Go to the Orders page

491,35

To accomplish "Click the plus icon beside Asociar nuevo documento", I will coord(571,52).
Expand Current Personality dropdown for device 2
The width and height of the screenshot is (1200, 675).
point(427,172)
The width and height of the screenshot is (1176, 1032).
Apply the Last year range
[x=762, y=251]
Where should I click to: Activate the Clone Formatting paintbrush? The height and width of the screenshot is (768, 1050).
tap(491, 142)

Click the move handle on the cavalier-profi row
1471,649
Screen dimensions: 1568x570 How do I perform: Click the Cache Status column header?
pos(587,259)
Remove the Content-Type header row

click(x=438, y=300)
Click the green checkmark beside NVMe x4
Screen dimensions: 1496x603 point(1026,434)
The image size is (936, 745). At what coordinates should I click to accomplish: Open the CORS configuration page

------------------------

__TASK DETAILS__: Start at the line containing "Remove the Content-Type header row". Repeat it and each line after it, word for word, to the end of the records.

__ANSWER SPACE__:
Remove the Content-Type header row

click(x=438, y=300)
Click the green checkmark beside NVMe x4
Screen dimensions: 1496x603 point(1026,434)
The image size is (936, 745). At what coordinates should I click to accomplish: Open the CORS configuration page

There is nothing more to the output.